WASHINGTON: According to recently revealed FBI records, Queen Elizabeth II was the target of a possible murder attempt in 1983 while visiting the United States.
Several documents from the Federal Bureau of Investigation about the late Queen’s trips to the US have been made public.
They demonstrate how the FBI was concerned about IRA threats while assisting in securing the monarch’s safety throughout her travels.
A San Francisco police officer detected the death threat call, the BBC said.
The file states that a police officer who frequently visited an Irish bar in San Francisco alerted federal investigators to a call from a man he had met there.
The guy allegedly informed the police that he was seeking retribution for his daughter who “had been killed in Northern Ireland by a rubber bullet.”
The threat was made on February 4, 1983, around a month or so before Queen Elizabeth II and Prince Philip’s visit to California.
“He was going to attempt to harm Queen Elizabeth and would do this either by dropping some object off the Golden Gate Bridge onto the Royal Yacht Britannia when it sails underneath, or would attempt to kill Queen Elizabeth when she visited Yosemite National Park,” the document read.
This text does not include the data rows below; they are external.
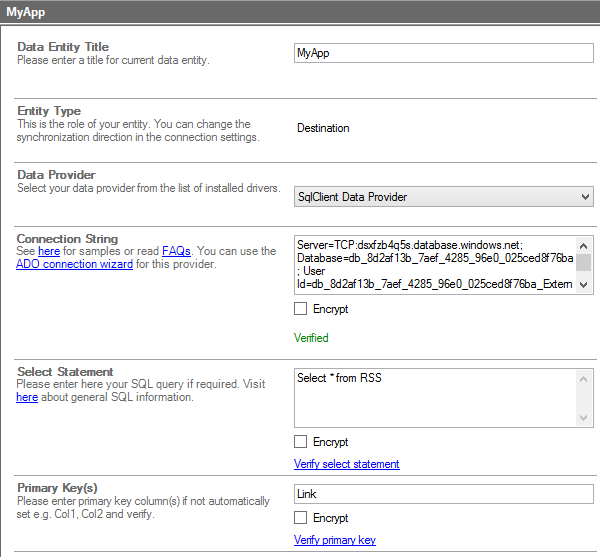Click Select Statement scrollbar up arrow
The image size is (600, 557).
point(584,377)
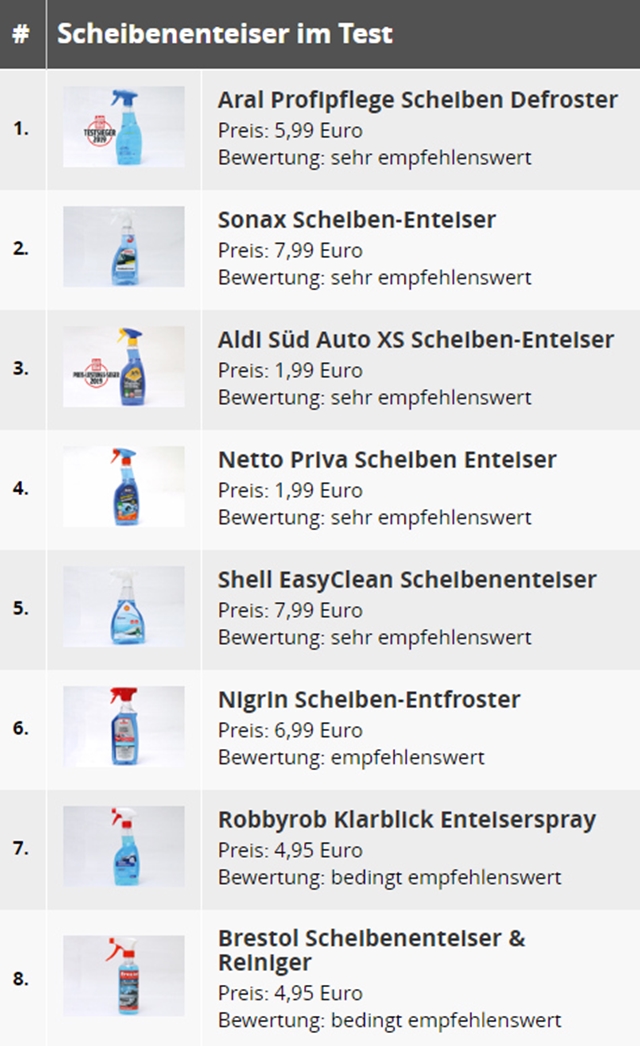Click the # ranking column header
This screenshot has height=1046, width=640.
(x=21, y=34)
The Secret Service had prepared to “close the walkways on the Golden Gate Bridge as the yacht nears” in reaction to the threat. It is unknown what steps were taken in Yosemite, but the trip nevertheless happened. The FBI released no information about arrests.
Following a Freedom of Information Act request made by US media outlets, the 102-page cache was posted to the Vault, the FBI’s information website, on Monday.
Many of the late Queen’s state trips to the US, such as her trip to the West Coast in 1983, took place during a time of particularly high tension related to the troubles in Northern Ireland.
The records explain how a pilot was issued a summons for flying a light plane over Battery Park while holding a placard that said, “England, Get out of Ireland.”
The records demonstrate how the FBI stayed on high alert for what it believed to be genuine threats against the late Queen.
Lord Mountbatten, her second cousin, was killed in a 1979 IRA explosion off the coast of County Sligo in the Republic of Ireland.
Prior to the late Queen’s visit to Kentucky in 1989, an official FBI letter read: “the possibility of threats against the British Monarchy is ever-present from the Irish Republican Army (IRA)”.
During her lifetime, the late Queen, who owned racehorses, made frequent trips to Kentucky to take in the state’s equestrian events, including the Kentucky Derby.